[Pixel coordinate grounding data]

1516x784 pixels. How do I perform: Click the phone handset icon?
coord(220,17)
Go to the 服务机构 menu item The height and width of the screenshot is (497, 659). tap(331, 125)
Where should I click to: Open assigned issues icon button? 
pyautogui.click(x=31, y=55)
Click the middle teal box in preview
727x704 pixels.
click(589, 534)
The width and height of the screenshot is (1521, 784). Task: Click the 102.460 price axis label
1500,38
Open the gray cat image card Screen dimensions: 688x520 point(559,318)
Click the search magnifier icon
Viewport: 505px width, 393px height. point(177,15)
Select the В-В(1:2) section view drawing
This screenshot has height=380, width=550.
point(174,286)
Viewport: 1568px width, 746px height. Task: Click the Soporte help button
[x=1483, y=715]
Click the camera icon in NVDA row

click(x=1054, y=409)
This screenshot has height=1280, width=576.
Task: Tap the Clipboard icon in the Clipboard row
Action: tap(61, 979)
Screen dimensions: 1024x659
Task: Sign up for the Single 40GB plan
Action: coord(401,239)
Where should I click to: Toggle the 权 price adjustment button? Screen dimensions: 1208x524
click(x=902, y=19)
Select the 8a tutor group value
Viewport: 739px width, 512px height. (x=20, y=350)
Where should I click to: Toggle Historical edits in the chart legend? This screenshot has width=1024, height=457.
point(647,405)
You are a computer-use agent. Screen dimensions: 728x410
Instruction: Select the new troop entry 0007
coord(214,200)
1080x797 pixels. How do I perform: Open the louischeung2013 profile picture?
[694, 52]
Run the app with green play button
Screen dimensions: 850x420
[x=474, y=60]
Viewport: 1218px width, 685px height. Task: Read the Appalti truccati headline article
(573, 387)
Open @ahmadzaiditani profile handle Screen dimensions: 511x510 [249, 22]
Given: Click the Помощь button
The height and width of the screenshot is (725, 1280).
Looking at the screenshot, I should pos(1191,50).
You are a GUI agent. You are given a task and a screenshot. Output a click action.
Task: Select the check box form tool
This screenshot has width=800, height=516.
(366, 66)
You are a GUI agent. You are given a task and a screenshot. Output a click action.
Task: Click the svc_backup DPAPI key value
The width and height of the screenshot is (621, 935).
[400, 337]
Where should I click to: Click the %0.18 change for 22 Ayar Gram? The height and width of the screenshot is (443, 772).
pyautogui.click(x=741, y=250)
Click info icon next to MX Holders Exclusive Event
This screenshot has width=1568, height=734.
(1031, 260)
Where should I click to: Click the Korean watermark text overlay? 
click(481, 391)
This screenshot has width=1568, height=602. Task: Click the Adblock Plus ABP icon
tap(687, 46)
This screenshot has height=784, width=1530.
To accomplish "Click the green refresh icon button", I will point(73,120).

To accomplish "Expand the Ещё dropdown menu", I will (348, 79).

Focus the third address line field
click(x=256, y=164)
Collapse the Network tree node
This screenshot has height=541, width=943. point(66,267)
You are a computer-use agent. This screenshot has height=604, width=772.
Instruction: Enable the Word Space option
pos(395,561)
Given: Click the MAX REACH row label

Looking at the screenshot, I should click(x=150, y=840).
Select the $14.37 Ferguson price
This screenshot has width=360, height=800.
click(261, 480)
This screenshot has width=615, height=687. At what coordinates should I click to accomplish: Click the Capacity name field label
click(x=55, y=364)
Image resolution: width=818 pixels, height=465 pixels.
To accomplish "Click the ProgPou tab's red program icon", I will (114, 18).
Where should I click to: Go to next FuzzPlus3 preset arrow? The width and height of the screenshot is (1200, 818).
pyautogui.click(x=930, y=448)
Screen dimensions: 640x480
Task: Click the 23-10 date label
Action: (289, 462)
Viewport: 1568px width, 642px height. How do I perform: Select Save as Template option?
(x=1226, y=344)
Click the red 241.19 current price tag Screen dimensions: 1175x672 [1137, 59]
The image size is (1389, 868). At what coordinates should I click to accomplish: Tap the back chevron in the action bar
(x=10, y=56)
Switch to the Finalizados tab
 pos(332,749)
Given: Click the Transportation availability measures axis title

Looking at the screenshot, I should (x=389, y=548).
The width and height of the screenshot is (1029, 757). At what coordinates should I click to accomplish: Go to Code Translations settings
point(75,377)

### EXERCISE AIM
The lines holding the word "agent" are the answer. Pull them out of the records and copy them.

### RESPONSE
You are a computer-use agent. Screen dimensions: 728x410
You are a GUI agent. You are given a task and a screenshot. Output a click action.
You are a GUI agent. You are given a task and a screenshot. Output a click action.
You are a computer-use agent. This screenshot has height=604, width=772.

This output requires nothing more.